Sweden Funds Clean Energy Projects in Northern Mozambique

The initiative, called GeraSol, will benefit 3,000 young people in the renewable energy sector.

by Motoni Olodun

Mozambique is set to benefit from a €6.14 million investment from the Swedish government to support renewable energy projects in three northern provinces, according to the Swedish ambassador in Maputo, Mette Sunnegren.

The initiative, called GeraSol, aims to promote access to clean energy and contribute to mitigating the impact of climate change, Sunnegren said on Monday, quoted by the newspaper Notícias.

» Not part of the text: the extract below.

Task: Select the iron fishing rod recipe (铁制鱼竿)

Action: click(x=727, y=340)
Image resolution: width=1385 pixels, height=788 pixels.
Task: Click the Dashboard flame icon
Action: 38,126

The project will be carried out by the Dutch Development Organisation (SNV), in partnership with the Industrial and Commercial Institute of Nampula (IICN), one of the provinces in the north, and with three private sector companies.

“GeraSol will provide training in solar technologies and create job opportunities for 3,000 young people in the renewable energy sector,” Sunnegren said.

She emphasized the impact that the project will have on the development of communities in the provinces of Nampula, Niassa, and Cabo Delgado, the three in the northern region.

Mozambique has a low electrification rate, with only about 34% of the population having access to electricity, according to the World Bank. The rural areas, where most of the population lives, are particularly underserved, with an access rate of about 8%.

The country has abundant renewable energy resources, such as hydro, solar, and wind, but they are largely untapped. The government has set a target of achieving universal access to electricity by 2030, with a significant share coming from renewable sources.

The Swedish investment is part of a broader effort by the international community to support Mozambique’s energy transition and green recovery. In December 2021, the World Bank approved a $300 million grant to help the country increase access to energy and broadband services in rural areas, as well as improve the operational performance of the state-owned electricity utility.

The European Union, the African Development Bank, the United Kingdom, and Norway are also among the major donors and partners of Mozambique in the energy sector, providing financial and technical assistance for various projects and programs.

The development of clean energy in Mozambique is not only crucial for reducing greenhouse gas emissions and enhancing resilience to climate change but also for boosting economic growth, creating jobs, and improving social welfare.

As Sunnegren said, “Access to energy is a fundamental human right and a key factor for sustainable development.”